One-sentence Summary
Researchers from The University of Hong Kong and ACE Robotics propose FASTER, a plug-and-play method for flow-based VLAs that employs a Horizon-Aware Schedule to compress immediate action sampling into a single step. This innovation overcomes the latency bottlenecks of constant timestep policies, enabling real-time responsiveness in dynamic tasks like table tennis without architectural changes.
Key Contributions
- The paper presents a systematic analysis of reaction attributes in action chunking VLA policies, revealing that reaction time follows a uniform distribution and identifying how constant timestep schedules create latency bottlenecks.
- This work introduces FASTER, a method utilizing a Horizon-Aware Schedule to adaptively prioritize near-term actions during flow matching, which compresses the Time to First Action to a single sampling step while preserving long-horizon trajectory quality.

▸ PROVIDED RECORDS

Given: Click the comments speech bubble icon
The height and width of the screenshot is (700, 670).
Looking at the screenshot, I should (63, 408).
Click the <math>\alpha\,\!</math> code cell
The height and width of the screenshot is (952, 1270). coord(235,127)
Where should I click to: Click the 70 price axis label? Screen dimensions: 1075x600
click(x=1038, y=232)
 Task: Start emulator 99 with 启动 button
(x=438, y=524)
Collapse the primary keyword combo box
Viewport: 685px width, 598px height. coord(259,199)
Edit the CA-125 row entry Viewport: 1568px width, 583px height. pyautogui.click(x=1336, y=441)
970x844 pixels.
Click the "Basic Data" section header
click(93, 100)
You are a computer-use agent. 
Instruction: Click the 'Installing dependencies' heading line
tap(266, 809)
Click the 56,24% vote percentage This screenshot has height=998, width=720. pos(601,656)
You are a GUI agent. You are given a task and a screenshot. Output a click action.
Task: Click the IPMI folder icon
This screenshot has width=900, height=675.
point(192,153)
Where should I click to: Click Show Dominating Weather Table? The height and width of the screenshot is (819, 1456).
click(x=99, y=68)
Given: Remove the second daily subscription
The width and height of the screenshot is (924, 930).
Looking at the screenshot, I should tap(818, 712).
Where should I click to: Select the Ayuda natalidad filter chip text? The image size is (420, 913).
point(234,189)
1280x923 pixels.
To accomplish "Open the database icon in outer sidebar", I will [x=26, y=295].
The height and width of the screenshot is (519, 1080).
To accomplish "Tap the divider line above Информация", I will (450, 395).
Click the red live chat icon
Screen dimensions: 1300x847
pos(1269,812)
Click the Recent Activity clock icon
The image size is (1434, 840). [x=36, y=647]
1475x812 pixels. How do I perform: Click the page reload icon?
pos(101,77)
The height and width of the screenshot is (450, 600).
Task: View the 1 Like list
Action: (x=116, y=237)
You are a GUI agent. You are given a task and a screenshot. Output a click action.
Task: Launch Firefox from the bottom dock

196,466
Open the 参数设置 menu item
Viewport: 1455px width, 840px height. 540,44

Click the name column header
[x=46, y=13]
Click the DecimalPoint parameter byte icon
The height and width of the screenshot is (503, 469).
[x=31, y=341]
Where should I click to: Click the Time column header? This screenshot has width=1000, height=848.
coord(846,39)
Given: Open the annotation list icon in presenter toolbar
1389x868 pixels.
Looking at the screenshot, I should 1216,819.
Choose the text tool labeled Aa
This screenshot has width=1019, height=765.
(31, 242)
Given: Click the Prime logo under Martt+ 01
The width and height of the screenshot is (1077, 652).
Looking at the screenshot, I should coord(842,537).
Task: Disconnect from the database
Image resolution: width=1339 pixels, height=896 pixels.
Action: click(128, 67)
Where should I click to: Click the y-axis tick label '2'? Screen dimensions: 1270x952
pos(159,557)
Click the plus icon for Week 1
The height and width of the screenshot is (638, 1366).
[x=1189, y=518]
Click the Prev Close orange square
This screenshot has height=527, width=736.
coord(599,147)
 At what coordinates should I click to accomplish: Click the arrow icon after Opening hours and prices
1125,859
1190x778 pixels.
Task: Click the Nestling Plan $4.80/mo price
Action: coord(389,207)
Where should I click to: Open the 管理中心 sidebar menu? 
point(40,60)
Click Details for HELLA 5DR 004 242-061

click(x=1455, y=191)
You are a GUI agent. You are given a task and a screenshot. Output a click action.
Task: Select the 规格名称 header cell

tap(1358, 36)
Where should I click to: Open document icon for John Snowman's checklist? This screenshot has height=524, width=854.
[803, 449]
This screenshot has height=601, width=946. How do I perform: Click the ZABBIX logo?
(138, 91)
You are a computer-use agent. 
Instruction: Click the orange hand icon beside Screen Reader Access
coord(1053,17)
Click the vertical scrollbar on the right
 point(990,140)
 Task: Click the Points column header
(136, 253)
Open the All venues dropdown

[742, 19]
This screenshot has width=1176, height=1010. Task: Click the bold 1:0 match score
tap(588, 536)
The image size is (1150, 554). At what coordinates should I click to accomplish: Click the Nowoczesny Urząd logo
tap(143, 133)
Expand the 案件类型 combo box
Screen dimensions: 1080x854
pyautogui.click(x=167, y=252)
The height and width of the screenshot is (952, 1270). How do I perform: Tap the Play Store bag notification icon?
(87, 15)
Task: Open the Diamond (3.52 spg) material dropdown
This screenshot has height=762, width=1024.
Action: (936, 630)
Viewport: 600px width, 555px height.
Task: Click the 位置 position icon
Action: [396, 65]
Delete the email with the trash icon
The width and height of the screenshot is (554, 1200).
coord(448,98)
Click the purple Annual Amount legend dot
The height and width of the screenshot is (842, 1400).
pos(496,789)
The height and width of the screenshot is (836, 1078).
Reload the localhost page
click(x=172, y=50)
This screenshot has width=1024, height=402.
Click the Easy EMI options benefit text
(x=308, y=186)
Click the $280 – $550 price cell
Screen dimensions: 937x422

▸ TASK STATEMENT
Carry on with the FASTER paper summary from the end of its second contribution point.

▸ THE RESPONSE
- The authors design a streaming client-server interface with early stopping that enables immediate dispatch of initial actions, substantially reducing effective reaction latency and increasing inference-execution cycle frequency on real robots.
Introduction
Deploying Vision-Language-Action (VLA) models in dynamic physical environments requires real-time responsiveness, yet current flow-based policies suffer from high reaction latency due to rigid constant timestep schedules that force the system to complete all sampling steps before executing any movement. While prior asynchronous methods successfully eliminate inter-chunk pauses to improve motion smoothness, they fail to address the critical delay in reacting to sudden environmental changes because they still require full denoising cycles for immediate actions. The authors introduce FASTER, a plug-and-play solution that employs a Horizon-Aware Schedule to adaptively prioritize near-term actions, compressing the sampling of the immediate reaction into a single step while preserving long-horizon trajectory quality. By combining this algorithmic acceleration with a streaming client-server pipeline, FASTER reduces the Time to First Action by tenfold and enables robust real-time control on consumer-grade GPUs without requiring architectural modifications or additional training.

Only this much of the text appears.